Problem requirements — Copy out all of the records again, changing every "checkbox" to "tick box" and leaving the rest the same.

-------- Material for this exercise --------

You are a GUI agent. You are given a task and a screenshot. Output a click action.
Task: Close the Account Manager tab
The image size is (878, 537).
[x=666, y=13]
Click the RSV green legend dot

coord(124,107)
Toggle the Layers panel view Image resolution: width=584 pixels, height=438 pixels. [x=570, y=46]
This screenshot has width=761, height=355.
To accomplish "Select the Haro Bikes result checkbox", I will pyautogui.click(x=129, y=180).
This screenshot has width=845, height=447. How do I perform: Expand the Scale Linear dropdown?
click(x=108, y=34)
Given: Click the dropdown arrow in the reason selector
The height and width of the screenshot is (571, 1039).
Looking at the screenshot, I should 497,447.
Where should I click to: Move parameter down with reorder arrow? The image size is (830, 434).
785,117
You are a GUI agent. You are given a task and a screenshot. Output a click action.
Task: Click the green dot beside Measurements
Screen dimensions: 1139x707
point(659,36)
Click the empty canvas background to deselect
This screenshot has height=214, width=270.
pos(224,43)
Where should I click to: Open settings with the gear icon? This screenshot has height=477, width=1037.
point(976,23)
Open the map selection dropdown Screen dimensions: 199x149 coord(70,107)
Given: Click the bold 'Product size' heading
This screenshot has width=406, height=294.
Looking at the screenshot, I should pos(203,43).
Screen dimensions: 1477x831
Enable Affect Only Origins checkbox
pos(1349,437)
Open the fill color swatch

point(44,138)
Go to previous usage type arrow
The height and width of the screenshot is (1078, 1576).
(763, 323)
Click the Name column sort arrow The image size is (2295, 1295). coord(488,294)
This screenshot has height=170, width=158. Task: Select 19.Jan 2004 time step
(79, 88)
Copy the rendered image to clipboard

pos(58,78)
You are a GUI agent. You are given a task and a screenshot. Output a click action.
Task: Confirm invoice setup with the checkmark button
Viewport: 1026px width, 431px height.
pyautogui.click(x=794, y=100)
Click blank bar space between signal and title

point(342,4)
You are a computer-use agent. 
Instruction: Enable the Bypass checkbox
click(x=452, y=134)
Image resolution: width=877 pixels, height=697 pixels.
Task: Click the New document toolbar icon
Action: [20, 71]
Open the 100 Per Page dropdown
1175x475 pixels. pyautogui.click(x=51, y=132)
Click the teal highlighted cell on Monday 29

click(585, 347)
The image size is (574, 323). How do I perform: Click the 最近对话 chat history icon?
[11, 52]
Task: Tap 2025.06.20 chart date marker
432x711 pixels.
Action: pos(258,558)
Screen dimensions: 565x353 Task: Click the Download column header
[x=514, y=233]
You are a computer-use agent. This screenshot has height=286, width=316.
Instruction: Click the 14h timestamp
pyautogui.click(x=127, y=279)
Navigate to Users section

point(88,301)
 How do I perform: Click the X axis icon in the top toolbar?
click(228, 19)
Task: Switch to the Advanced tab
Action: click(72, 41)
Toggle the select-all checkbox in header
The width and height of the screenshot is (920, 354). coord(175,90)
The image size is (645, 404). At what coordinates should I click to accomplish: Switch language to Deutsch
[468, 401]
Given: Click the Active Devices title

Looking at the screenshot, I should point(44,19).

--------

The response —
You are a GUI agent. You are given a task and a screenshot. Output a click action.
Task: Close the Account Manager tab
The image size is (878, 537).
[x=666, y=13]
Click the RSV green legend dot

coord(124,107)
Toggle the Layers panel view Image resolution: width=584 pixels, height=438 pixels. [x=570, y=46]
This screenshot has width=761, height=355.
To accomplish "Select the Haro Bikes result tick box", I will pyautogui.click(x=129, y=180).
This screenshot has width=845, height=447. How do I perform: Expand the Scale Linear dropdown?
click(x=108, y=34)
Given: Click the dropdown arrow in the reason selector
The height and width of the screenshot is (571, 1039).
Looking at the screenshot, I should 497,447.
Where should I click to: Move parameter down with reorder arrow? The image size is (830, 434).
785,117
You are a GUI agent. You are given a task and a screenshot. Output a click action.
Task: Click the green dot beside Measurements
Screen dimensions: 1139x707
point(659,36)
Click the empty canvas background to deselect
This screenshot has height=214, width=270.
pos(224,43)
Where should I click to: Open settings with the gear icon? This screenshot has height=477, width=1037.
point(976,23)
Open the map selection dropdown Screen dimensions: 199x149 coord(70,107)
Given: Click the bold 'Product size' heading
This screenshot has width=406, height=294.
Looking at the screenshot, I should pos(203,43).
Screen dimensions: 1477x831
Enable Affect Only Origins tick box
pos(1349,437)
Open the fill color swatch

point(44,138)
Go to previous usage type arrow
The height and width of the screenshot is (1078, 1576).
(763, 323)
Click the Name column sort arrow The image size is (2295, 1295). coord(488,294)
This screenshot has height=170, width=158. Task: Select 19.Jan 2004 time step
(79, 88)
Copy the rendered image to clipboard

pos(58,78)
You are a GUI agent. You are given a task and a screenshot. Output a click action.
Task: Confirm invoice setup with the checkmark button
Viewport: 1026px width, 431px height.
pyautogui.click(x=794, y=100)
Click blank bar space between signal and title

point(342,4)
You are a computer-use agent. 
Instruction: Enable the Bypass tick box
click(x=452, y=134)
Image resolution: width=877 pixels, height=697 pixels.
Task: Click the New document toolbar icon
Action: [20, 71]
Open the 100 Per Page dropdown
1175x475 pixels. pyautogui.click(x=51, y=132)
Click the teal highlighted cell on Monday 29

click(585, 347)
The image size is (574, 323). How do I perform: Click the 最近对话 chat history icon?
[11, 52]
Task: Tap 2025.06.20 chart date marker
432x711 pixels.
Action: pos(258,558)
Screen dimensions: 565x353 Task: Click the Download column header
[x=514, y=233]
You are a computer-use agent. This screenshot has height=286, width=316.
Instruction: Click the 14h timestamp
pyautogui.click(x=127, y=279)
Navigate to Users section

point(88,301)
 How do I perform: Click the X axis icon in the top toolbar?
click(228, 19)
Task: Switch to the Advanced tab
Action: click(72, 41)
Toggle the select-all tick box in header
The width and height of the screenshot is (920, 354). coord(175,90)
The image size is (645, 404). At what coordinates should I click to accomplish: Switch language to Deutsch
[468, 401]
Given: Click the Active Devices title

Looking at the screenshot, I should point(44,19).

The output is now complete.